How to look for a therapist

  • Talk to your primary healthcare provider or family doctor. S/He may be able to refer you to good psychiatrists, psychologists, or social workers in your area. It’s especially important to talk to your family doctor if you have any underlying medical issues.
  • Use your healthcare provider’s directory, which usually lists the therapists’ specialties and credentials.
  • Psychology Today has a very decent therapist finder tool. It includes profiles of therapists complete with a photo of them, their contact information, types of therapy they offer, their credentials, years of practice, and other helpful information.
  • At Better Help, after answering a few questions, they’ll email you a set of matches. If you don’t like anyone on the list or would like to work with someone of a specific gender or ethnic background, write back to see if they can help you find a better fit. All meetings are virtual.
  • Do a Google search to find a therapist or clinic in your area.
  • There are several psychotherapists and counselors on Instagram who you can reach out with a DM or learn more about them from the links to their websites.
  • Ask friends and family members for referrals.

 

What to look for when reviewing therapists

Look for therapists with the expertise and experience in the type of therapy you’re looking for, but if you’re uncertain about your needs, start with a counselor who covers generalized anxiety. After one or two sessions, s/he should be able to pinpoint the most appropriate specialty, if they’re not the right fit. This is very common.

It’s always helpful to read reviews and consider the therapists’ ratings from other clients. If you are unable to find any background information on a therapist when you Google them, you may want to skip that therapist unless they come highly recommended by a family member, a friend, or your doctor.

 

What to expect on your first visit

Therapists will usually ask you to complete a questionnaire to help them understand some of the things you may be feeling and experiencing and to learn more about your medical background.

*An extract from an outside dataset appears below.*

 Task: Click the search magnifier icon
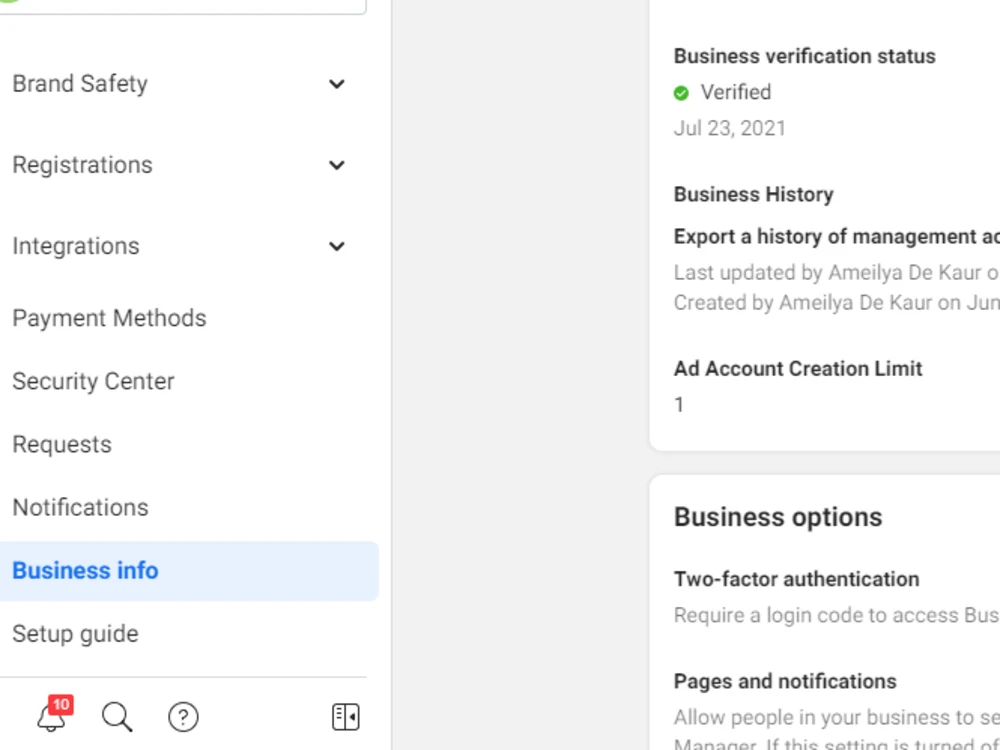pyautogui.click(x=117, y=717)
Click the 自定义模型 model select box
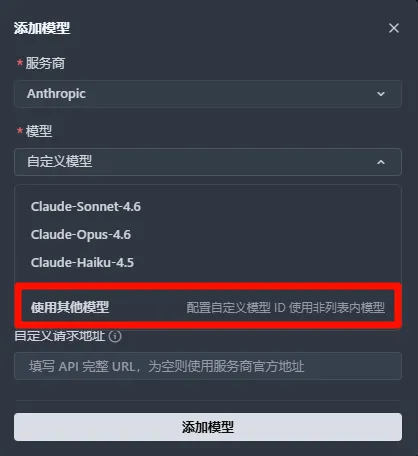 point(208,162)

These questionnaires can be lengthy and you may be asked to speak extensively about your personal history. Expect to review your family history and your childhood experiences.

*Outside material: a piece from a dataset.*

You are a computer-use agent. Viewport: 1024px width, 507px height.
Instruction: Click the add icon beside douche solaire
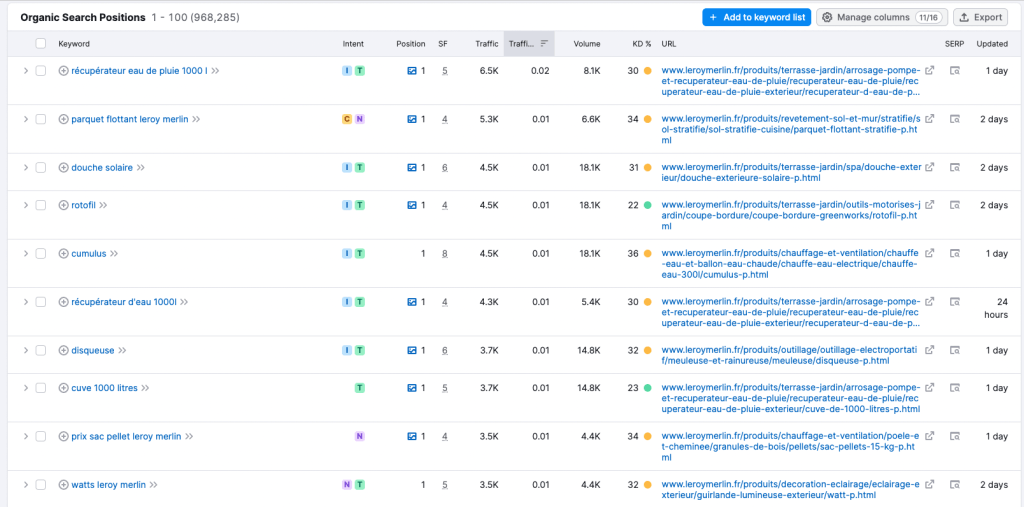click(x=64, y=168)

Try to answer to the best of your ability and to be forthcoming with your therapist. I’m sure you know this, but what happens in therapy stays in therapy and your sessions are completely confidential. This means that no one else,  including current or future employers, can access your records without your knowledge. You should know however that IF your therapist believes there are risks to your or someone else’s physical safety, they are required to notify the appropriate authorities.

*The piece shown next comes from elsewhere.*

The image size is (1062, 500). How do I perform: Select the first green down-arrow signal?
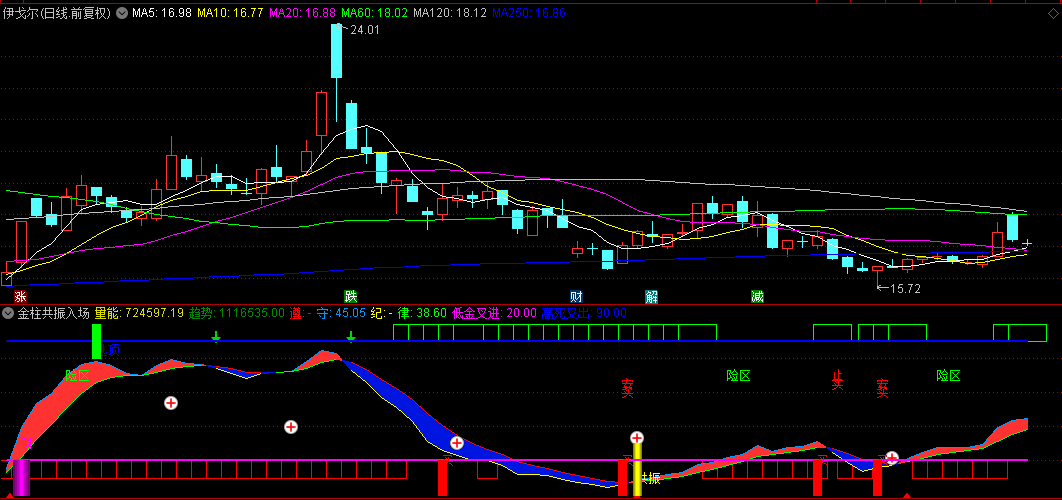tap(215, 336)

Your first visit may feel unhelpful, but that’s because the first visit is primarily an intake session. You won’t come away with a “diagnosis.”

See Also

 

 

What to do if you don’t like your therapist

Don’t be discouraged! Finding a therapist is like making a new friend. To be able to understand and support you, you should feel comfortable opening up to them, although it may take a few sessions to get there. After a few sessions, if you still feel uncomfortable, if you feel judged or unsupported, you may want to look for another therapist. And it’s perfectly okay to continue your therapy sessions while looking for a new therapist.

 

It’s also important to note that finding a therapist you identify with, meaning one that belongs to your faith or cultural background, is in some cases, essential to you feeling supported. If at first you don’t succeed, keep trying to find that fit.

 

Finally, I would be remiss if I don’t remind you that if you are experiencing suicidal thoughts, it’s important to seek professional help right away.